>>>>
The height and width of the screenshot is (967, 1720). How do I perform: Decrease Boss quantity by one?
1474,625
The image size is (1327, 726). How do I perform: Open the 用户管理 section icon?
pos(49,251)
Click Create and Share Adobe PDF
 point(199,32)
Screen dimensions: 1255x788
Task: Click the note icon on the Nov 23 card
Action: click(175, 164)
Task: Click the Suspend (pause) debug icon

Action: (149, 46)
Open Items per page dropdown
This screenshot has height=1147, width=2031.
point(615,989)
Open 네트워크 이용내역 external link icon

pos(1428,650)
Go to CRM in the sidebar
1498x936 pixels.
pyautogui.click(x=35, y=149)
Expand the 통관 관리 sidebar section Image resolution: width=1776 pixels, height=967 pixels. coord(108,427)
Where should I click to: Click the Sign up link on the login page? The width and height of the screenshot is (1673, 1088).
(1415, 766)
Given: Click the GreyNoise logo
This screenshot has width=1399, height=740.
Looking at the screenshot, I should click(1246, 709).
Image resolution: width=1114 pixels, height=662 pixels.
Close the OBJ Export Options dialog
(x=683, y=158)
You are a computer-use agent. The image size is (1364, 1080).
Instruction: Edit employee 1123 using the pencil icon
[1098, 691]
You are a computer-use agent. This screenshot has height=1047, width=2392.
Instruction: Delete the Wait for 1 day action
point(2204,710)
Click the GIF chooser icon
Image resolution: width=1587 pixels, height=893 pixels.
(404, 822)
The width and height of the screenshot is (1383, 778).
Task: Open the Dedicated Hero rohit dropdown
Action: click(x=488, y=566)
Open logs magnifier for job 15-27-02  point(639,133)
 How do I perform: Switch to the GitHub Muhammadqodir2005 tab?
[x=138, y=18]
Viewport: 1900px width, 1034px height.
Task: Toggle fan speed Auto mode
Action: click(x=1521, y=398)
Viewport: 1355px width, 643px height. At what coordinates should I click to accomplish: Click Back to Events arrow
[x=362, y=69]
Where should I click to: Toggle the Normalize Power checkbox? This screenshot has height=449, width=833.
<<<<
> [Your objective]: Quote the data above from the line containing "Open Items per page dropdown" to the line containing "Expand the 통관", inclusive, and stop.

> [Solution to this exercise]:
Open Items per page dropdown
This screenshot has height=1147, width=2031.
point(615,989)
Open 네트워크 이용내역 external link icon

pos(1428,650)
Go to CRM in the sidebar
1498x936 pixels.
pyautogui.click(x=35, y=149)
Expand the 통관 관리 sidebar section Image resolution: width=1776 pixels, height=967 pixels. coord(108,427)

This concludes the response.